SOURCE EXTRACT>
+++++

Fine Gael has said it will look to renegotiate the cut of €1 in the minimum wage announced in the Government’s four-year National Recovery Plan yesterday.
Speaking this morning, enterprise spokesman Richard Bruton said Fine Gael would tell Europe they do not "buy in" to the cut in the minimum wage and it would be prepared to make senior bondholders in banks take some of the hit for large losses at the lenders.
“The pay of a hospital consultant is €100,000 more than is paid in Northern Ireland… the minimum wage is probably €3,000-€4,000 more but the Government is proposing to bring in the minimum wage into the social levy, into the income tax net which will probably take €2,000 out of the minimum wage," he said.
“You do not start with the lowest paid in seeking to drive a competitiveness agenda.
"You start with people who are high up the tree, you look at utility costs, you look at the restrictive practises, you look at people who are overpaid, you look at rip off and that's what you confront first," he told RTÉ's Morning Ireland.
On the same programme, Minister for Foreign Affairs Micheál Martin said the issue of the minimum wage was one of competitiveness rather than public finance.
“The minimum wage is not about penalising people, we’ve the second highest minimum wage in Europe and what has been argued by analysts and employers is it now represents a barrier to jobs," he said.
"We’ve 13.5 per cent unemployment, it is too high, employers are saying repeatedly to all of the political parties that this is an issue that is acting as a barrier to jobs.
“I have no difficulty if Richard wants to renegotiate the plan but I think what he has an obligation to do is to put their plan up front and list the particular areas where they would either cut or tax because irrespective of the detail you still have to achieve at a minimum the €15 billion cuts over the next four years.”

+++++

DATASET EXCERPTS>
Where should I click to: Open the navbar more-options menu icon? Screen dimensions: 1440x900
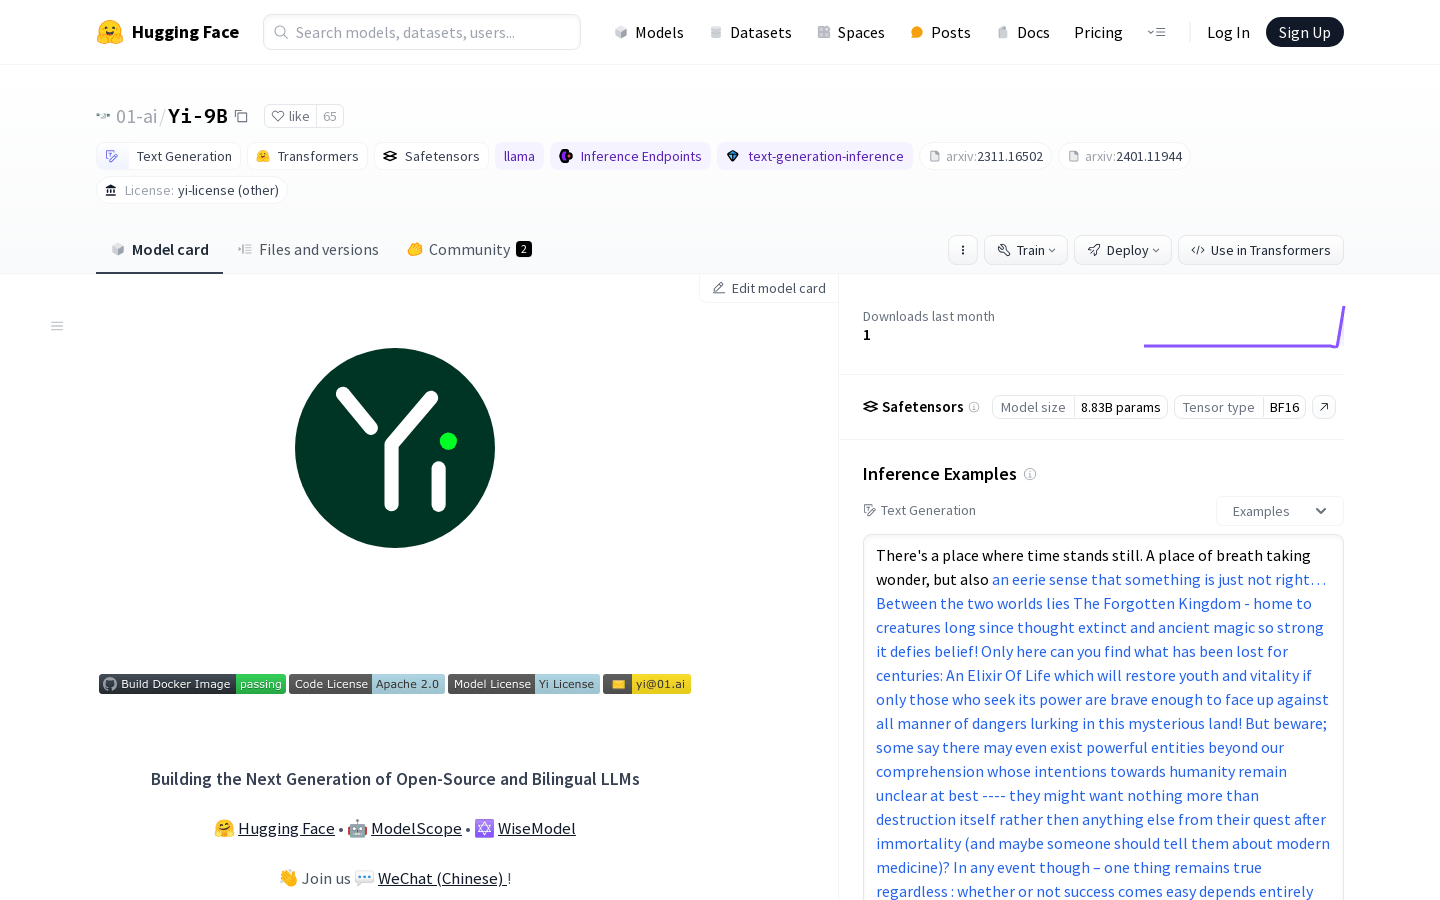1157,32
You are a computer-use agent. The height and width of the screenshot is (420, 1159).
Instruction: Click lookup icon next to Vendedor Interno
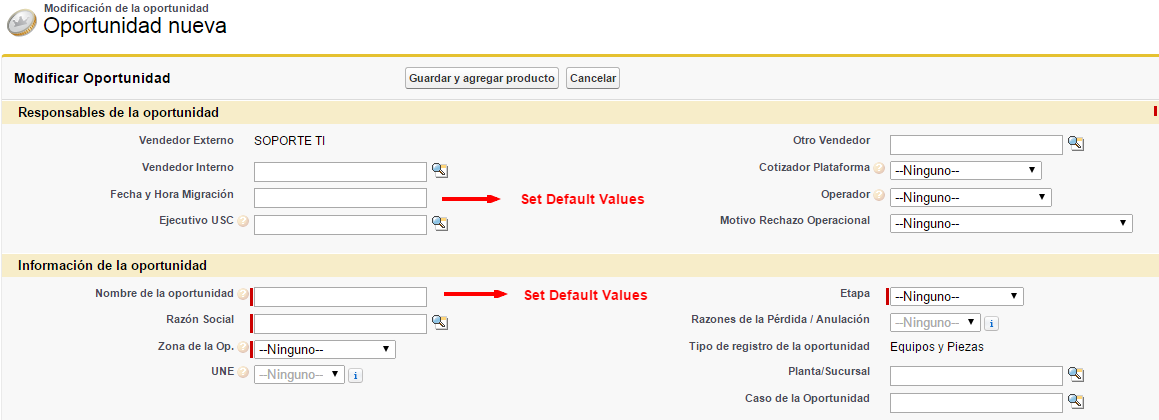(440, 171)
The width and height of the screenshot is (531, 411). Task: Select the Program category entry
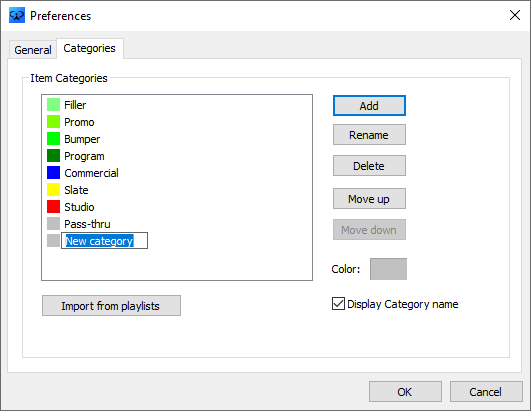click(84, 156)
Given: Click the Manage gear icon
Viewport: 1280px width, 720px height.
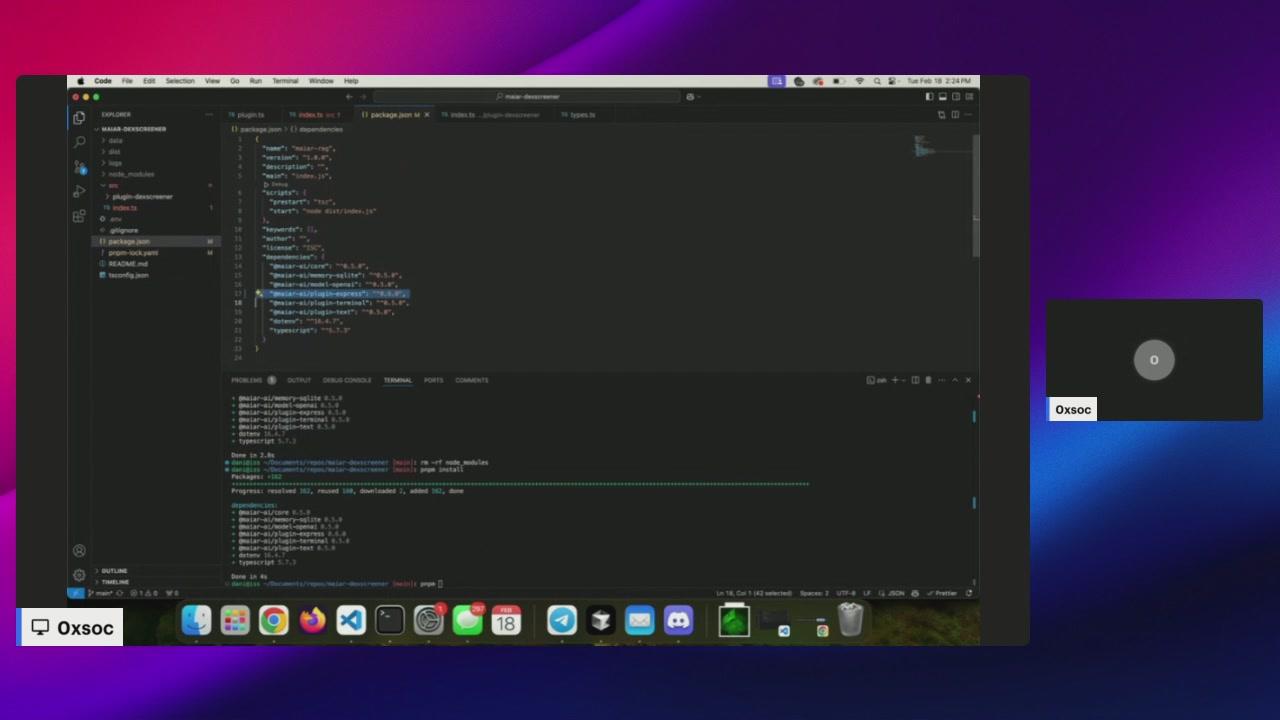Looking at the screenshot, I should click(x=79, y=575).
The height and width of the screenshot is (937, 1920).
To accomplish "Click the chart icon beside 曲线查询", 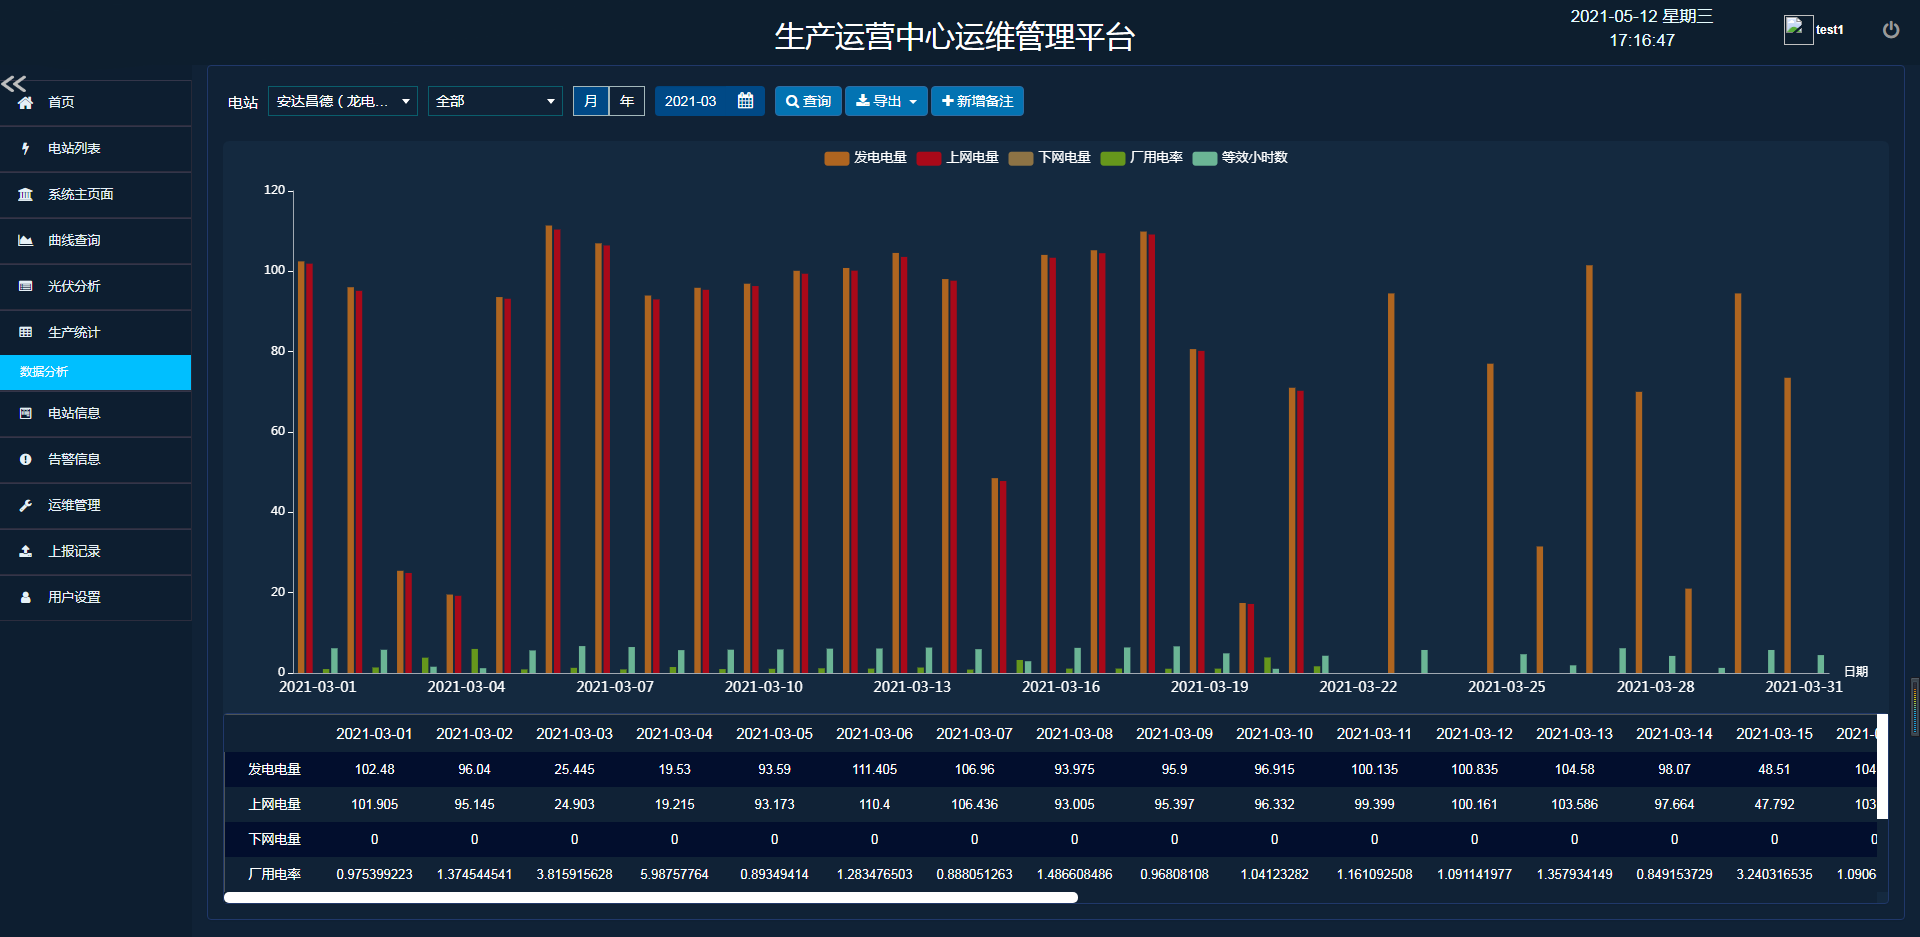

+++++

STUDY QUESTIONS>
a. According to the news article on the minimum wage cut, why does Micheál Martin treat the minimum wage as a competitiveness issue rather than one of public finance? Answer in one to three sentences.
b. In the news article on the minimum wage cut, change the passage from "Speaking this morning, enterprise" to "a competitiveness agenda.", replacing "hospital consultant" with "senior surgeon".
c. Go on with the news article on the minimum wage cut from the point where it stops.
The records are separate material and are not part of the news article.

YOUR RESPONSES>
a. Ireland has the second highest minimum wage in Europe, and analysts and employers argue that it now acts as a barrier to jobs. With unemployment at 13.5 per cent, employers keep telling all the political parties that the minimum wage is holding back job creation.

b.
Speaking this morning, enterprise spokesman Richard Bruton said Fine Gael would tell Europe they do not "buy in" to the cut in the minimum wage and it would be prepared to make senior bondholders in banks take some of the hit for large losses at the lenders.
“The pay of a senior surgeon is €100,000 more than is paid in Northern Ireland… the minimum wage is probably €3,000-€4,000 more but the Government is proposing to bring in the minimum wage into the social levy, into the income tax net which will probably take €2,000 out of the minimum wage," he said.
“You do not start with the lowest paid in seeking to drive a competitiveness agenda.

c.
On the issue of bondholders, Mr Bruton said while the Government cannot default on its commitments, “that's a very different thing from saying that bondholders in banks who made private investments in private banks are the absolute responsibility of the taxpayer.
"If there is a big hole in the banks that we do not know about we can't expect that the taxpayer is going to pick that all up," he said. "We have to take the view that people who invested and invested unwisely have the consequences under capitalism of losing some or all of their investment."
The Government has said subordinated bondholders in Anglo Irish Bank and Irish Nationwide would have to foot part of the bill for purging the lenders of soured loans. But it has insisted it will not force senior bondholders in banks to take a loss on their holdings because they rank on a par with depositers.
Mr Martin reiterated that the Government would not default on the banks senior debt. "No, and no one is asking us to," he said.
The Dáil is due to debate the details of the Government’s four-year plan later today.